**YOUR GOAL**
Each record below should be repeated precisely as written.

[Stored items]
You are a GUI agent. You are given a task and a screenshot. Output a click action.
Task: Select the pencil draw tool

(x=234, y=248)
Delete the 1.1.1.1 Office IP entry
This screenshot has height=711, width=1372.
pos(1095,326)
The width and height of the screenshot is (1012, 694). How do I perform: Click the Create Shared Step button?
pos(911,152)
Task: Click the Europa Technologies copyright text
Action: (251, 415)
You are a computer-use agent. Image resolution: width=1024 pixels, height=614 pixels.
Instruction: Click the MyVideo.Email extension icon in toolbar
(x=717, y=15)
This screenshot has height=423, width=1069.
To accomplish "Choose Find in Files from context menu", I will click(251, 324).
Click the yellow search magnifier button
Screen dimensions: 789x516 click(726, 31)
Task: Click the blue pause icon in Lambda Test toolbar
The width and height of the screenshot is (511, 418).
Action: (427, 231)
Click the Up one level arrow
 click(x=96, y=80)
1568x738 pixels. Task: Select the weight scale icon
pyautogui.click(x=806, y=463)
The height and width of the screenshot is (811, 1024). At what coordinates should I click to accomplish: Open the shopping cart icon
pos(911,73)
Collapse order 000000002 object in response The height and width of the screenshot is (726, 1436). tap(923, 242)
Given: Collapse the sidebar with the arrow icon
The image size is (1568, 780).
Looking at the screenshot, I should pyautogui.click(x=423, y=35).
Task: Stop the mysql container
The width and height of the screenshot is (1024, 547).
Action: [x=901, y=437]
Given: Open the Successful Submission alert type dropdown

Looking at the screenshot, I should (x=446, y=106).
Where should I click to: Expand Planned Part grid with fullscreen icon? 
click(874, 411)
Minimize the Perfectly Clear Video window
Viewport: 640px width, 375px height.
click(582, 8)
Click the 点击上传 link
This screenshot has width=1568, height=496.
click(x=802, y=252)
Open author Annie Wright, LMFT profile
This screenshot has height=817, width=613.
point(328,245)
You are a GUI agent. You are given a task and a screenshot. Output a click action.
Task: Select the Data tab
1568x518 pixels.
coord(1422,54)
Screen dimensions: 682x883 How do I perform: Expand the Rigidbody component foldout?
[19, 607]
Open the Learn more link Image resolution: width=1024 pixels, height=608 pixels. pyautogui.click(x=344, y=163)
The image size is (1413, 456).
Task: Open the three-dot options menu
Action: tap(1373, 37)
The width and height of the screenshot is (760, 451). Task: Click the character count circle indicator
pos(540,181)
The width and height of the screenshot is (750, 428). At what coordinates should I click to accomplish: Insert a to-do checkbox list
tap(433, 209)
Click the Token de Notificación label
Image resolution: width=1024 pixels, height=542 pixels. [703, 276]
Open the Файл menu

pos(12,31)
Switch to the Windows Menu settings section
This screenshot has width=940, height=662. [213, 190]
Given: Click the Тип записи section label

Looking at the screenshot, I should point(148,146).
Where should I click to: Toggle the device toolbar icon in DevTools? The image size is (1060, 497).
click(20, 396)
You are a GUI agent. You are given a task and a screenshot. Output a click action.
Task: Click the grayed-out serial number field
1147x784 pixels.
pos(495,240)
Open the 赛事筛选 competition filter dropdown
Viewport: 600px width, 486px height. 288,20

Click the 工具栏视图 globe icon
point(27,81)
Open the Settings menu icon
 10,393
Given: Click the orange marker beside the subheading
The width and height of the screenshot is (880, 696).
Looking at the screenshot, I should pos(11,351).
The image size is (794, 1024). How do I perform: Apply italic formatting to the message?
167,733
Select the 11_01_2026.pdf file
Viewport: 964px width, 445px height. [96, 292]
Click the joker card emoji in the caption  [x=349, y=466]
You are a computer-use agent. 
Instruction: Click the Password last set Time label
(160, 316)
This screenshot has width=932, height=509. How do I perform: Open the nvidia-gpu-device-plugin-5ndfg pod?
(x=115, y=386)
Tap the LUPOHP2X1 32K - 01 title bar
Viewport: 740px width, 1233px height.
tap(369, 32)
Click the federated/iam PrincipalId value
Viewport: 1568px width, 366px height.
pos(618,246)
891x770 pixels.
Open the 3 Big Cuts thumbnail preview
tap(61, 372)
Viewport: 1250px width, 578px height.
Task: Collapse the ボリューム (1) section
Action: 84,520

**RESPONSE AREA**
You are a GUI agent. You are given a task and a screenshot. Output a click action.
Task: Select the pencil draw tool

(x=234, y=248)
Delete the 1.1.1.1 Office IP entry
This screenshot has height=711, width=1372.
pos(1095,326)
The width and height of the screenshot is (1012, 694). How do I perform: Click the Create Shared Step button?
pos(911,152)
Task: Click the Europa Technologies copyright text
Action: (251, 415)
You are a computer-use agent. Image resolution: width=1024 pixels, height=614 pixels.
Instruction: Click the MyVideo.Email extension icon in toolbar
(x=717, y=15)
This screenshot has height=423, width=1069.
To accomplish "Choose Find in Files from context menu", I will click(251, 324).
Click the yellow search magnifier button
Screen dimensions: 789x516 click(726, 31)
Task: Click the blue pause icon in Lambda Test toolbar
The width and height of the screenshot is (511, 418).
Action: (427, 231)
Click the Up one level arrow
 click(x=96, y=80)
1568x738 pixels. Task: Select the weight scale icon
pyautogui.click(x=806, y=463)
The height and width of the screenshot is (811, 1024). At what coordinates should I click to accomplish: Open the shopping cart icon
pos(911,73)
Collapse order 000000002 object in response The height and width of the screenshot is (726, 1436). tap(923, 242)
Given: Collapse the sidebar with the arrow icon
The image size is (1568, 780).
Looking at the screenshot, I should pyautogui.click(x=423, y=35).
Task: Stop the mysql container
The width and height of the screenshot is (1024, 547).
Action: [x=901, y=437]
Given: Open the Successful Submission alert type dropdown

Looking at the screenshot, I should (x=446, y=106).
Where should I click to: Expand Planned Part grid with fullscreen icon? 
click(874, 411)
Minimize the Perfectly Clear Video window
Viewport: 640px width, 375px height.
click(582, 8)
Click the 点击上传 link
This screenshot has width=1568, height=496.
click(x=802, y=252)
Open author Annie Wright, LMFT profile
This screenshot has height=817, width=613.
point(328,245)
You are a GUI agent. You are given a task and a screenshot. Output a click action.
Task: Select the Data tab
1568x518 pixels.
coord(1422,54)
Screen dimensions: 682x883 How do I perform: Expand the Rigidbody component foldout?
[19, 607]
Open the Learn more link Image resolution: width=1024 pixels, height=608 pixels. pyautogui.click(x=344, y=163)
The image size is (1413, 456).
Task: Open the three-dot options menu
Action: tap(1373, 37)
The width and height of the screenshot is (760, 451). Task: Click the character count circle indicator
pos(540,181)
The width and height of the screenshot is (750, 428). At what coordinates should I click to accomplish: Insert a to-do checkbox list
tap(433, 209)
Click the Token de Notificación label
Image resolution: width=1024 pixels, height=542 pixels. [703, 276]
Open the Файл menu

pos(12,31)
Switch to the Windows Menu settings section
This screenshot has width=940, height=662. [213, 190]
Given: Click the Тип записи section label

Looking at the screenshot, I should point(148,146).
Where should I click to: Toggle the device toolbar icon in DevTools? The image size is (1060, 497).
click(20, 396)
You are a GUI agent. You are given a task and a screenshot. Output a click action.
Task: Click the grayed-out serial number field
1147x784 pixels.
pos(495,240)
Open the 赛事筛选 competition filter dropdown
Viewport: 600px width, 486px height. 288,20

Click the 工具栏视图 globe icon
point(27,81)
Open the Settings menu icon
 10,393
Given: Click the orange marker beside the subheading
The width and height of the screenshot is (880, 696).
Looking at the screenshot, I should pos(11,351).
The image size is (794, 1024). How do I perform: Apply italic formatting to the message?
167,733
Select the 11_01_2026.pdf file
Viewport: 964px width, 445px height. [96, 292]
Click the joker card emoji in the caption  [x=349, y=466]
You are a computer-use agent. 
Instruction: Click the Password last set Time label
(160, 316)
This screenshot has width=932, height=509. How do I perform: Open the nvidia-gpu-device-plugin-5ndfg pod?
(x=115, y=386)
Tap the LUPOHP2X1 32K - 01 title bar
Viewport: 740px width, 1233px height.
tap(369, 32)
Click the federated/iam PrincipalId value
Viewport: 1568px width, 366px height.
pos(618,246)
891x770 pixels.
Open the 3 Big Cuts thumbnail preview
tap(61, 372)
Viewport: 1250px width, 578px height.
Task: Collapse the ボリューム (1) section
Action: 84,520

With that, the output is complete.